From a process control standpoint, the slope of the N₂O curve in response to the different COD/N-ratios can be used as an indicator for the dominating sludge process. If aiming at complete denitrification to N₂, the N₂O sensor can be applied to monitor N₂O concentration and increase the carbon load when the N₂O concentration is increasing to ensure a COD/N ratio above 3.5. Once N₂O falls under a given setpoint, carbon dosing can again be stopped, ensuring optimal process efficiency and resource use.

N₂O sensor feedback prevents carbon overdosing

Andalib et al. 2017 demonstrated the carbon dosage automation in full scale at four American wastewater treatment plants. The researchers applied real-time control of carbon dosing based on NO_x and N₂O sensors.

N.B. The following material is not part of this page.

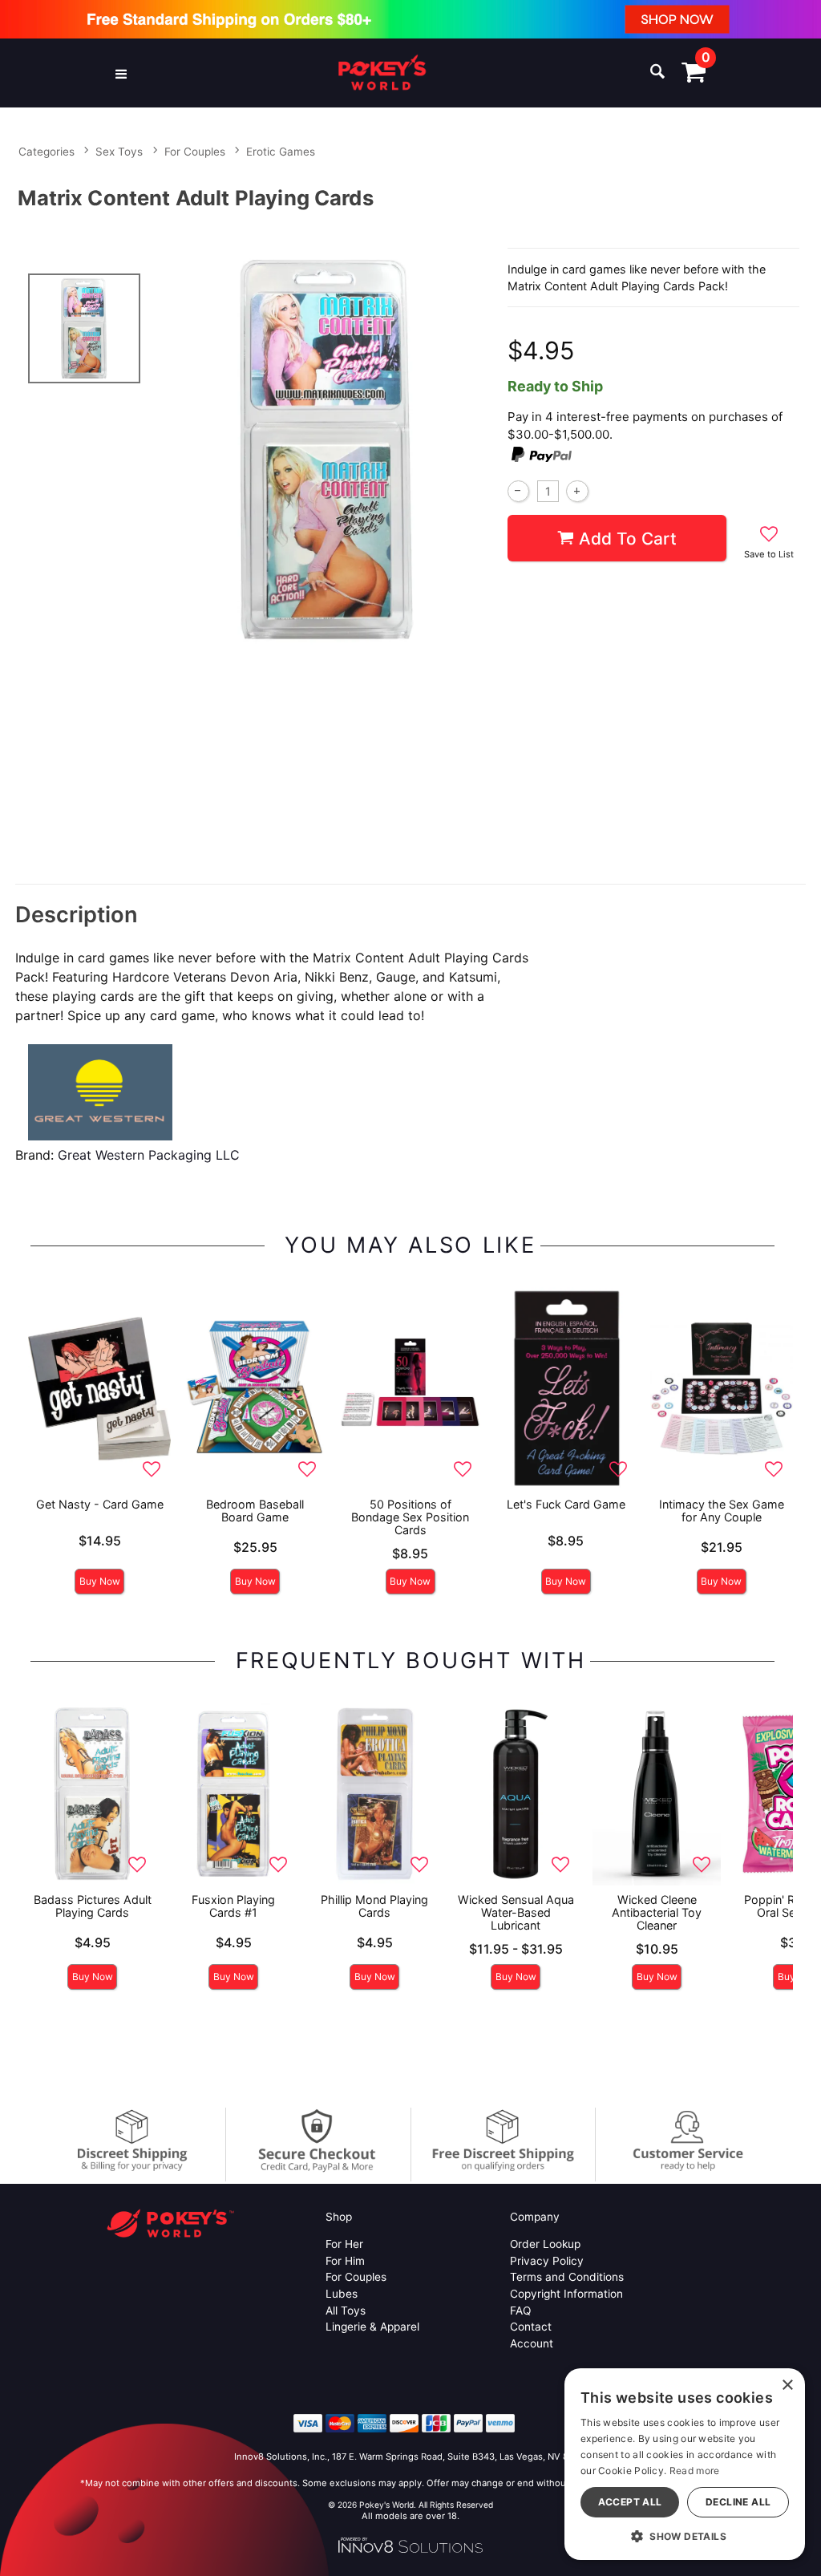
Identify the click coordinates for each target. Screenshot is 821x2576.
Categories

The study showed that nitrogen oxide (NO_x) probes of both UV and ISE types alone were less dependable when concentrations fell below 1-1.5mg/L, leading to an overdosing of carbon source.

By using the N₂O sensor as feedback parameter, the WWTPs avoided overdosing, resulting in high potential savings – both financially and in terms of greenhouse gas emissions.

References

Andalib et al. 2017. Correlation between nitrous oxide (N₂O) emission and carbon to nitrogen (COD/N) ratio in denitrification process: A mitigation strategy to decrease greenhouse gas emission and cost of operation. Water Science & Technology 76. 10.